Tout d'abord, nous verrons beaucoup plus de participation autochtone à l'investissement. Des peuples autochtones posséderont une part de ces pipelines, peut-être assez importante pour siéger au comité de gestion et au conseil d'administration. Lorsque les forces du marché ont fini par avoir raison du projet de pipeline de la vallée du Mackenzie, ce dernier aurait appartenu à 30 p. 100 aux Autochtones, ce qui en aurait fait l'un des plus importants investissements autochtones de l'histoire, au Canada comme dans le monde.

En fait, l'un des projets de GNL prévoyait un pipeline à propriété entièrement autochtone. Même Enbridge offrait aux peuples autochtones le long du tracé une participation de 10 p. 100 à la propriété. Donc l'élément propriété est en place. Le partage des revenus de ressources a vraiment aidé. Comme en Colombie-Britannique ou dans le secteur minier du Yukon et des Territoires du Nord-Ouest, lorsqu'un projet de ressources prévoit un partage direct des bénéfices avec les communautés, il y a beaucoup plus de réceptivité à la réalisation du projet.

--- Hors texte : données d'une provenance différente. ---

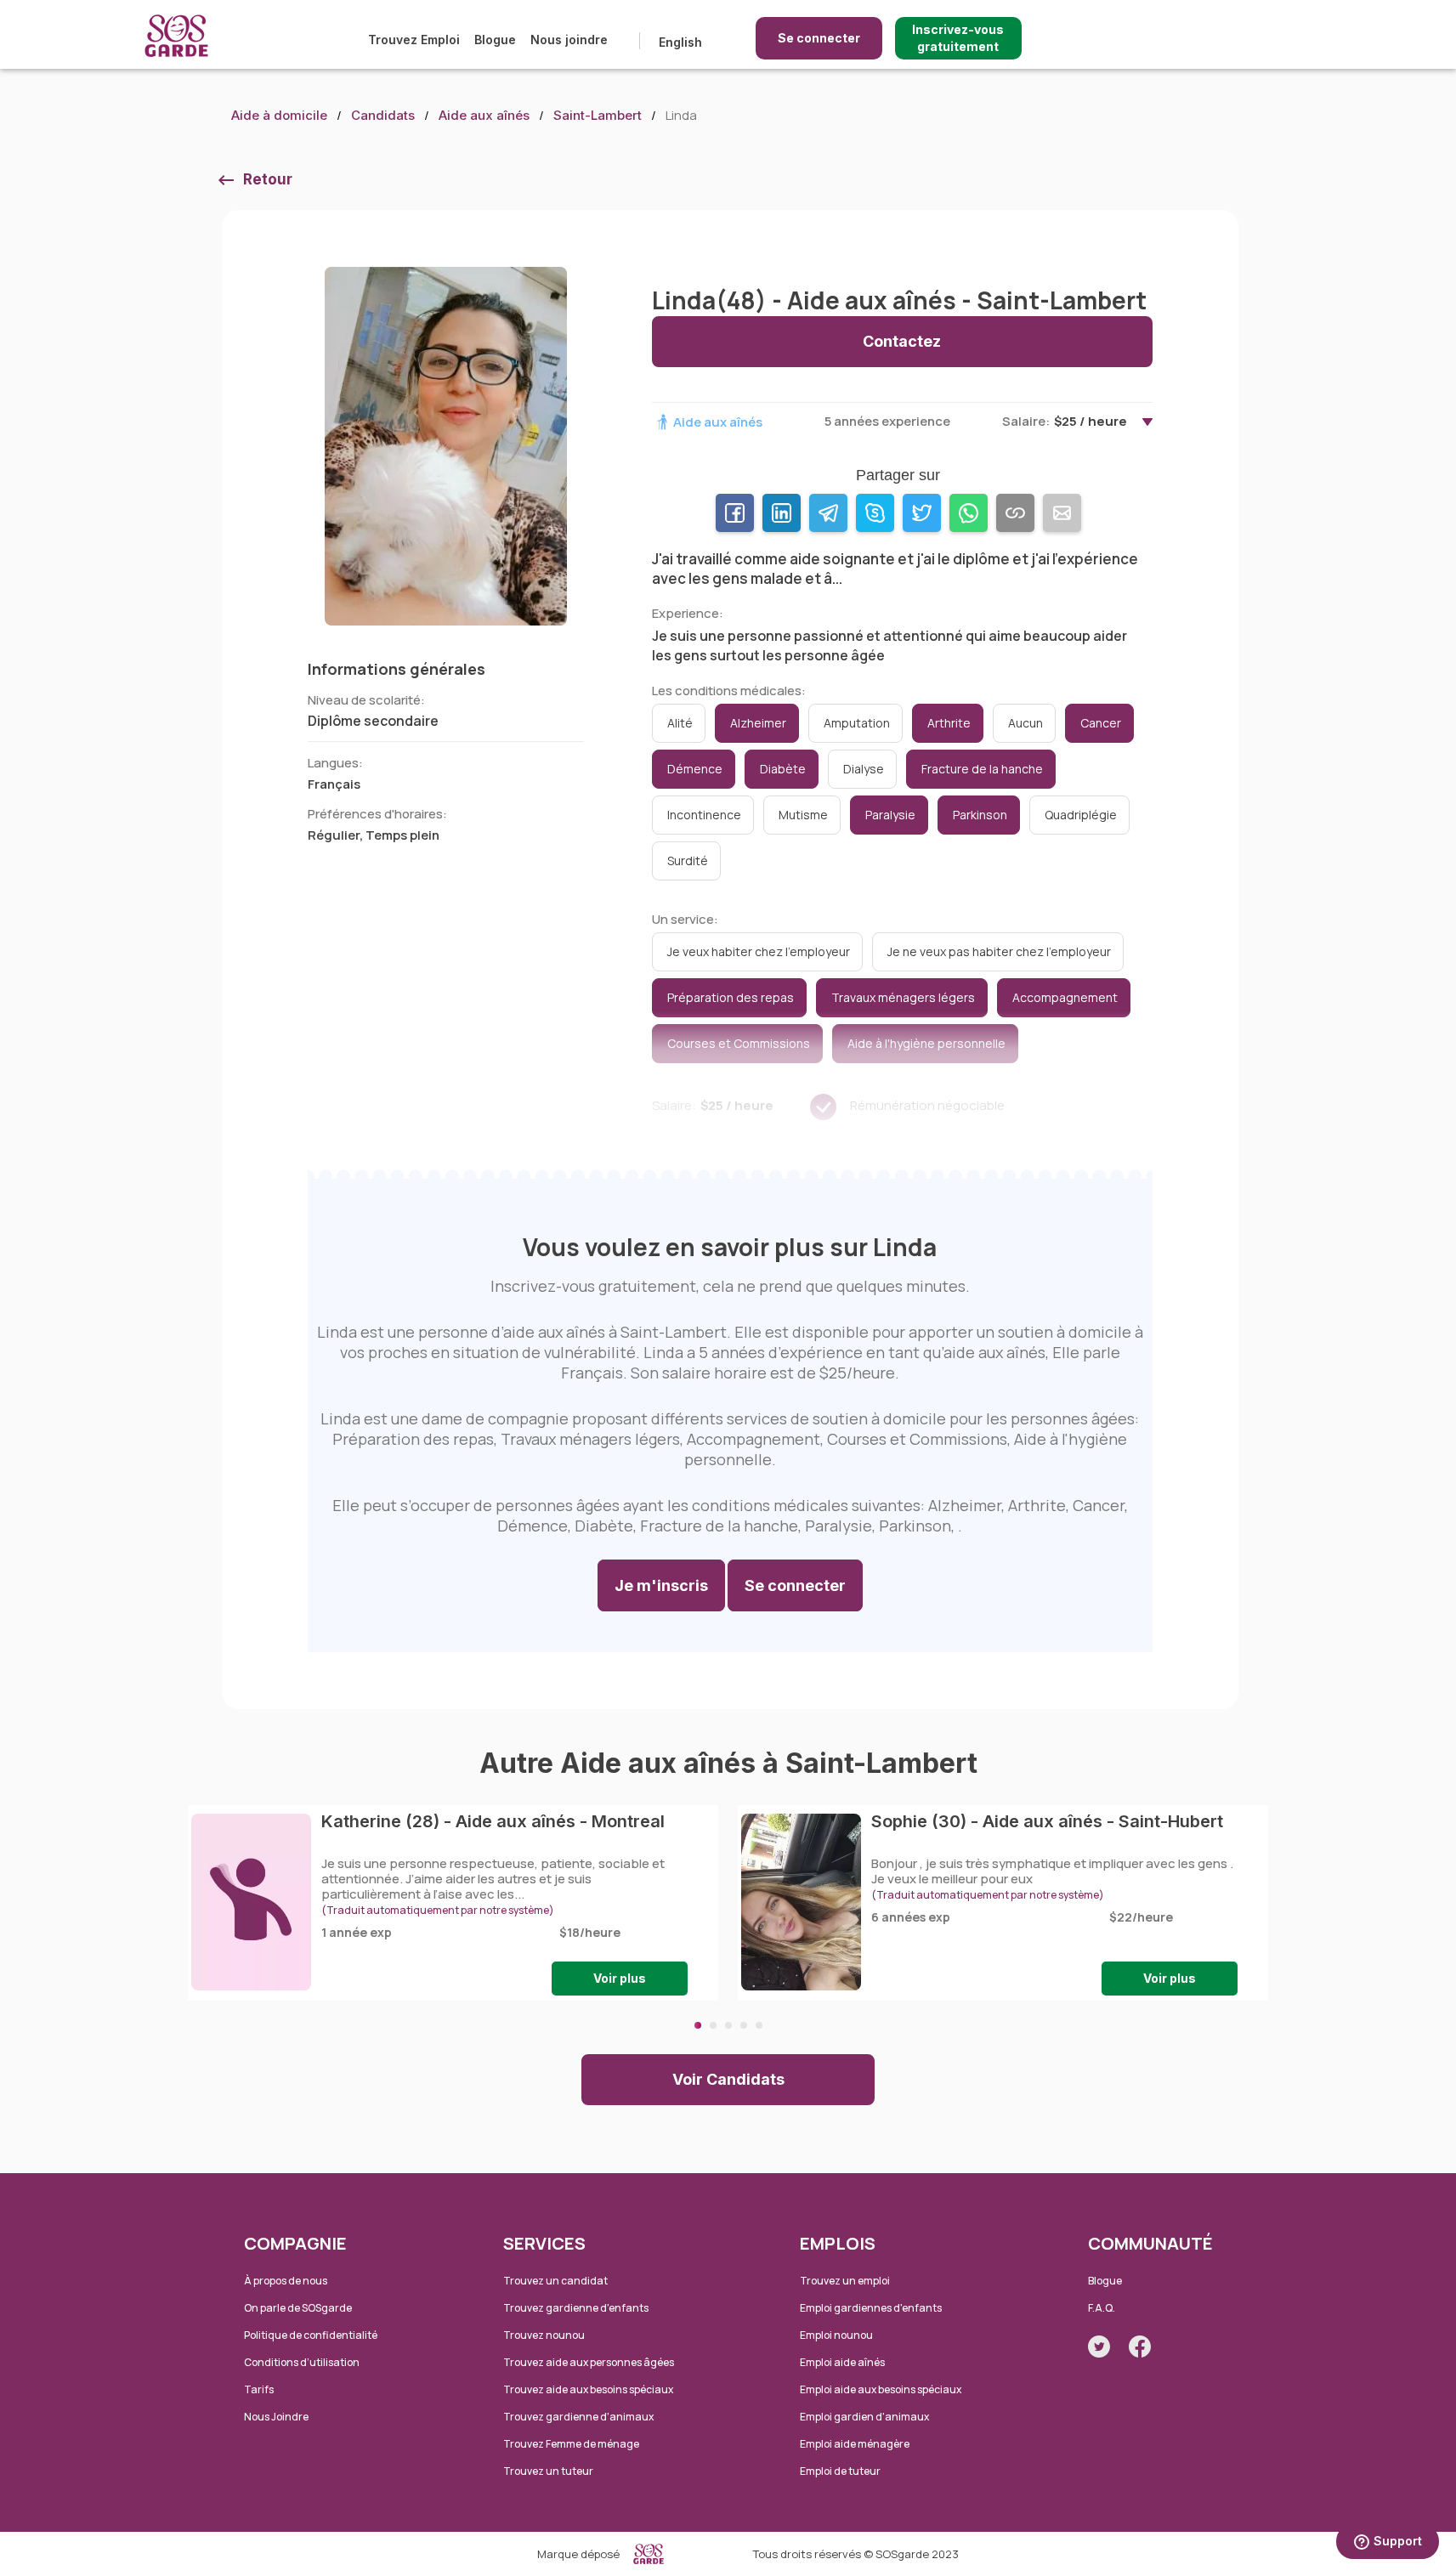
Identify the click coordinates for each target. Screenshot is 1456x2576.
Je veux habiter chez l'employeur (758, 951)
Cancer (1100, 723)
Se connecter (819, 38)
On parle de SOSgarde (298, 2308)
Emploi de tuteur (840, 2471)
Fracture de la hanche (982, 769)
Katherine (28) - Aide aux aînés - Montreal (493, 1821)
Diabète (783, 769)
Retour (267, 179)
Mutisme (803, 815)
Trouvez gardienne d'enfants (576, 2308)
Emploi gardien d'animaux (864, 2416)
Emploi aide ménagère (854, 2444)
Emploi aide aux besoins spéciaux (880, 2389)
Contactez (902, 341)
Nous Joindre (276, 2416)
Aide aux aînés (484, 115)
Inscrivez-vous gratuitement (958, 38)
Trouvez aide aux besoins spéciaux (588, 2389)
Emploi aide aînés (842, 2362)
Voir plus (619, 1978)
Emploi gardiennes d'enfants (871, 2308)
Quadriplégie (1081, 815)
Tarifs (259, 2389)
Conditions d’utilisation (302, 2362)
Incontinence (704, 815)
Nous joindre (569, 39)
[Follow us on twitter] (1099, 2346)
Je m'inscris (661, 1585)
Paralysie (890, 815)
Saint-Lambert (597, 115)
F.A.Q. (1101, 2308)
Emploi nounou (836, 2335)
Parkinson (980, 815)
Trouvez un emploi (845, 2280)
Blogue (495, 39)
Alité (680, 723)
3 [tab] (728, 2025)
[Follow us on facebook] (1140, 2346)
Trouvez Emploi (414, 39)
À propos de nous (285, 2280)
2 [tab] (713, 2025)
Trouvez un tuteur (548, 2471)
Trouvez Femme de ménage (571, 2444)
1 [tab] (697, 2025)
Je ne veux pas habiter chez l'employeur (999, 951)
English (680, 42)
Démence (694, 769)
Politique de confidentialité (310, 2335)
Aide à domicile (279, 115)
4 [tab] (743, 2025)
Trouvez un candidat (555, 2280)
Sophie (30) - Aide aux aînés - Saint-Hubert (1047, 1821)
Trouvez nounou (544, 2335)
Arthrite (949, 723)
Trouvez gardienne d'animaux (578, 2416)
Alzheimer (758, 723)
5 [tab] (759, 2025)
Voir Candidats (728, 2079)
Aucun (1025, 723)
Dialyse (863, 769)
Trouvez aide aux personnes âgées (588, 2362)
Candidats (383, 115)
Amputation (857, 723)
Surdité (687, 860)
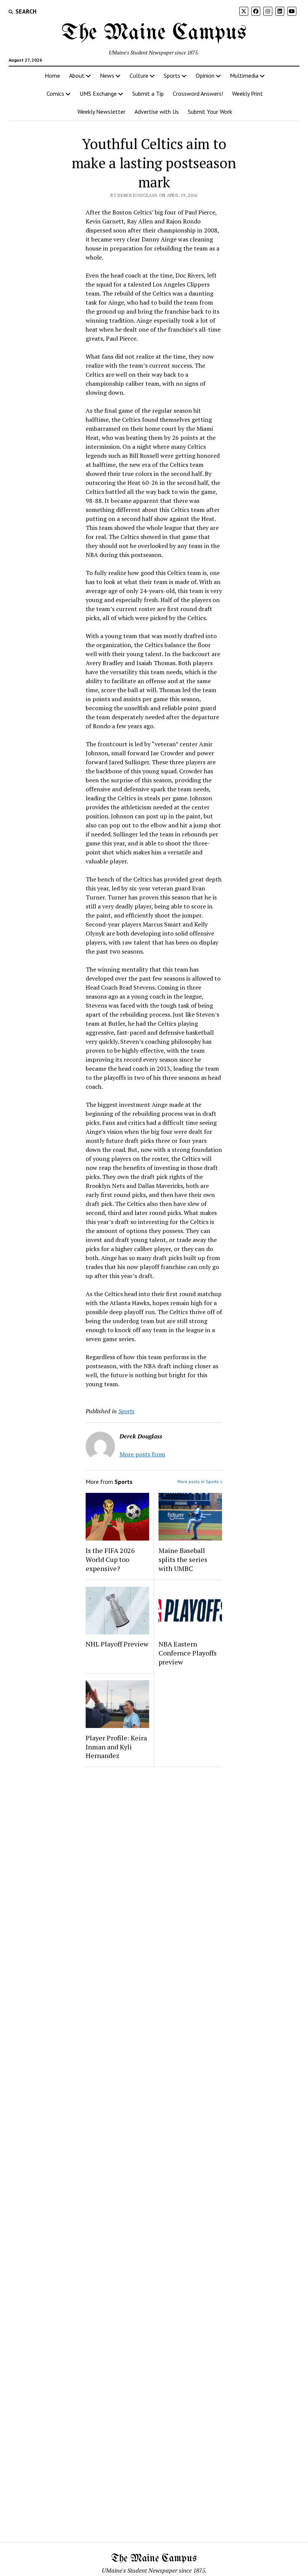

Ce n'est pas le cas pour nous en Saskatchewan, ce qui a créé quelques casse-têtes vraiment intéressants.

Je crois que l'autre élément se rattache aux ententes de collaboration, lorsque les entreprises approchent les peuples autochtones pour solliciter le droit de travailler sur leur territoire, qu'il s'agisse d'une mine ou d'un pipeline. Ces ententes de collaboration comportent habituellement trois volets.

Tout d'abord, l'indemnisation des communautés. Les gens regardent l'entente et se disent, 10 ou 20 millions de dollars, c'est beaucoup d'argent.

Ensuite, la formation et les emplois. L'entreprise dit : « Nous aurons besoin de gens pour la construction et la maintenance de ce pipeline, nous allons former 50 personnes de votre communauté pour faire une partie de ce travail. » Ce volet est vraiment important.

Mais c'est le troisième volet qui est le plus important, c'est-à-dire l'approvisionnement. Les entreprises de ressources arrivent et disent : « Pourvu que vous respectiez les critères de prix et de qualité, vous aurez un accès préférentiel aux travaux de nos projets. Vous ne le saviez peut-être pas, mais en Saskatchewan, vous avez beaucoup plus de chances de démarrer une entreprise si vous êtes autochtone que si vous ne l'êtes pas. Le développement d'entreprises autochtones a explosé. Il y a 250 sociétés de développement économique autochtones au pays, certaines avec un actif de plus d'un milliard de dollars, et beaucoup avec un actif de centaines de millions de dollars, des montants qu'elles réinvestissent dans leurs collectivités.

Que l'on s'intéresse aux Inuvialuits d'Inuvik dans les Territoires du Nord-Ouest, à Onion Lake, une réserve pétrolière et gazière, à Lac La Ronge dans le nord de la Saskatchewan ou à bien d'autres endroits un peu partout au pays, ces communautés voient des avantages tangibles à s'impliquer dans le secteur des ressources, et ils transforment ces avantages en emplois et en débouchés économiques à long terme.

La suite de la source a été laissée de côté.